The Big Day is a 1960 black and white British "B" drama film directed by Peter Graham Scott and starring Donald Pleasence, Harry H. Corbett, Andrée Melly and Colin Gordon. It was written by Bill MacIlwraith and produced by Arthur Alcott and Julian Wintle for Independent Artists.

==Plot==
Company boss George Baker is seeking to appoint a new director. Three employees are candidates: Accounts Manager Victor Partridge, Transport Manager Harry Jackson and Sales Manager Mr Selkirk.

Partridge is married and having an affair with his young secretary Nina. The affair is leaked to the boss to ruin his chances of promotion. Jackson has been filing fake driver records and this too is exposed. Selkirk seems the likely choice for the directorship but Baker considers him too ruthless.

In a surprise move, Partridge is appointed, who Baker considers reliably dull. But Partridge finds his new job a poisoned chalice. Baker has ordered him to sack Nina, and he realises he must work much harder for little more than his name on the company notepaper.

==Cast==
- Donald Pleasence as Victor Partridge
- Andrée Melly as Nina Wentworth
- Colin Gordon as George Baker
- Harry H. Corbett as Harry Jackson
- William Franklyn as Mr. T. Selkirk
- Susan Shaw as Phyllis Selkirk
- Molly Urquhart as Mrs. Deeping
- Betty Marsden as Mabel Jackson
- Freda Bamford as Betty Partridge
- Marianne Stone as Madge Delaney
- Roddy McMillan as Bob
- Timothy Bateson as clerk
- Anthony Bate as driver
- Sabina Franklyn as baby (uncredited, daughter of William Franklyn)
- Derek Briggs as mechanic

== Reception ==
The Monthly Film Bulletin wrote: "Bitterly real and with an outstanding performance by Donald Pleasence, together with one or two sardonically characterised supporting roles, this Bryanston picture achieves something most distinctive in the realm of British second feature production. The idea is simple, but Macllwraith's tight and sinewy screenplay heightens into a serious exposé of manners and morals ay confines of a closed little society. Effectively handled in every department, directed with punch by Peter Graham Scott, the film is particularly memorable for the mockery and irony of its ending."

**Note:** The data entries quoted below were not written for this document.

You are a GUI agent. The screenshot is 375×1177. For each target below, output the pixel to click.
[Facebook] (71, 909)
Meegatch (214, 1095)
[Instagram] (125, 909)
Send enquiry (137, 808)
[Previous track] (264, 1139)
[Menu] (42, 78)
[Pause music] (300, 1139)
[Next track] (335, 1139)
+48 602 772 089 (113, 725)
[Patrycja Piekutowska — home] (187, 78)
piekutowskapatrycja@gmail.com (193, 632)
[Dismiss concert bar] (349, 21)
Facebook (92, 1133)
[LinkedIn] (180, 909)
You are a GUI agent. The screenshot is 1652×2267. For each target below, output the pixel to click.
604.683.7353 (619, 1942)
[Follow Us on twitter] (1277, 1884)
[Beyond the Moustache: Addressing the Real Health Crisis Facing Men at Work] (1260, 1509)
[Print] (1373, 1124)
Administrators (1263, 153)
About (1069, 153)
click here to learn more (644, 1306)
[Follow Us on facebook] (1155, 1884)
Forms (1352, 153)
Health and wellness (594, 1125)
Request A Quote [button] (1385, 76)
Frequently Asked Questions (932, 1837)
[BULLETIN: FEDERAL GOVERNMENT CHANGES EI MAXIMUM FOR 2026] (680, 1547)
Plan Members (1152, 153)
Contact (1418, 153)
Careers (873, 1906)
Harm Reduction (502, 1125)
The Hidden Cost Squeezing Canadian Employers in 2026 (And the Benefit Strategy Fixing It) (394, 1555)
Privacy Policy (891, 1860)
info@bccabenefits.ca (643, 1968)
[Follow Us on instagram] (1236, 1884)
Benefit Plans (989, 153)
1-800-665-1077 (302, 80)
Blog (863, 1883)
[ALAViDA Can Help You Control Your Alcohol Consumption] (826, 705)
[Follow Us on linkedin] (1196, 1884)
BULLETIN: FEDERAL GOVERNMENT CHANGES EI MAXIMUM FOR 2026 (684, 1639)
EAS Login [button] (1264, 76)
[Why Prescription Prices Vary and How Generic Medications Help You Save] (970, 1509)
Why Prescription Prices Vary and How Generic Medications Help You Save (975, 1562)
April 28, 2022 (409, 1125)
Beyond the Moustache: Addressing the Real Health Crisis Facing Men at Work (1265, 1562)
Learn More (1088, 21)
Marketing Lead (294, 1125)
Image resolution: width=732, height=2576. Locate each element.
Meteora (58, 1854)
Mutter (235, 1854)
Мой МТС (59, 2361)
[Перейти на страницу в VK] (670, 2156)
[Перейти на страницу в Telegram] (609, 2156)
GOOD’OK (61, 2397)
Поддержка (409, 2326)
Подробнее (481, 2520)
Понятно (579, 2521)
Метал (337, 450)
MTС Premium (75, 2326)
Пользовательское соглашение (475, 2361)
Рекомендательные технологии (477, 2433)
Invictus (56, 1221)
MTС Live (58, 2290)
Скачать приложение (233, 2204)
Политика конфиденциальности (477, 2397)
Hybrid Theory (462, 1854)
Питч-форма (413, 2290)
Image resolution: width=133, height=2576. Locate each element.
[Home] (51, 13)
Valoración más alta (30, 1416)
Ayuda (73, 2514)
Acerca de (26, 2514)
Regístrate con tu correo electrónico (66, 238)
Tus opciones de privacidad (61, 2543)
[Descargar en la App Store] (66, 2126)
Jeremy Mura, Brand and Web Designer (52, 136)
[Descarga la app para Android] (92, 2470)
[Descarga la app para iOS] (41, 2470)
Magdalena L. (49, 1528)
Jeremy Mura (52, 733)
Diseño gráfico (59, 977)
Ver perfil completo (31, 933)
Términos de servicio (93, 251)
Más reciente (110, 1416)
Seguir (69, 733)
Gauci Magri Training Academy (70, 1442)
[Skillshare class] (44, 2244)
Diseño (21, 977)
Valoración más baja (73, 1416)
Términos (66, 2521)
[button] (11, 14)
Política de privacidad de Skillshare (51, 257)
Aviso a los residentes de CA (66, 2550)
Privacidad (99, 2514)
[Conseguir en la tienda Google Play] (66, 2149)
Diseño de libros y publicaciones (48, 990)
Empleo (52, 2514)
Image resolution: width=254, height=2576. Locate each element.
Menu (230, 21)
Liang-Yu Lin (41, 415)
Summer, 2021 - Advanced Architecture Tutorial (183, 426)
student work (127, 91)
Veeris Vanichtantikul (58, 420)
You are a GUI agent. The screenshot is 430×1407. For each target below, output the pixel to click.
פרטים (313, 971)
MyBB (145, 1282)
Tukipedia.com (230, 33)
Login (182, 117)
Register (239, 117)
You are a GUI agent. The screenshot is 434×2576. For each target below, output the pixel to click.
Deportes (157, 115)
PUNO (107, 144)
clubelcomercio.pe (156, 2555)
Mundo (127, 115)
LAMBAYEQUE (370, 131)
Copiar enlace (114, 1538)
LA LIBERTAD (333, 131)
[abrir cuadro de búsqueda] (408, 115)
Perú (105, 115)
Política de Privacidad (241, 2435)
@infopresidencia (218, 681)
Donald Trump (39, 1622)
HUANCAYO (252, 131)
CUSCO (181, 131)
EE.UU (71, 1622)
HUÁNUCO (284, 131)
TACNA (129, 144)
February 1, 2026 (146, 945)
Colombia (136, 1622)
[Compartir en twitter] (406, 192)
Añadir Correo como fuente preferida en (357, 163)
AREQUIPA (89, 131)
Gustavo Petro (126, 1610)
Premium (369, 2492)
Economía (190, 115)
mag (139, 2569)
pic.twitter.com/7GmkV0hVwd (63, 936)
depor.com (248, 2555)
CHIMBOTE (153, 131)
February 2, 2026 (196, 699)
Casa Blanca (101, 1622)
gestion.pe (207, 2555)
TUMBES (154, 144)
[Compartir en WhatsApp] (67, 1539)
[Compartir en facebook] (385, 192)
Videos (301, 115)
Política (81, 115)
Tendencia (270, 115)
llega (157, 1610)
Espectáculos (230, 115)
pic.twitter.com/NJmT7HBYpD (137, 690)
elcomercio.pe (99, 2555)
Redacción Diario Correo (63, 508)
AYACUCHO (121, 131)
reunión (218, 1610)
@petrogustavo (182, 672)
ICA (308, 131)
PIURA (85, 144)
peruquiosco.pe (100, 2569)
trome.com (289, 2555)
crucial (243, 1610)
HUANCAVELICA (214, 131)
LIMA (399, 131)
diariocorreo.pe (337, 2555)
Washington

Kine Weekly wrote: "Business drama, containing a subtle feminine interest. The hand-picked cast and resourceful director spin the tough, yet pliable, threads into holding and compact screen fare. Very good British "support". ... Closely knit tale, popular team, skilful treatment, sharp dialogue, handy footage and quota ticket".

Picture Show wrote: "Tight, tense little drama ... it's brilliantly acted, particularly by Donald Pleasence. There's no one who can play a nervous, small-minded man better than he. Excellent supporting feature.

The Irish Times described the film as "a prime example of how one can make a good film on a small budget. ... It has no heroes and no happy ending but it holds the interest throughout and is well acted from start to finish. It can be recommended to anyone who is tired of the old trite situations and triter dialogue."

Chibnall & McFarlane write in The British 'B' Film that the film "opens on a moment of erotic intensity unusual at any level of British film-making at the time".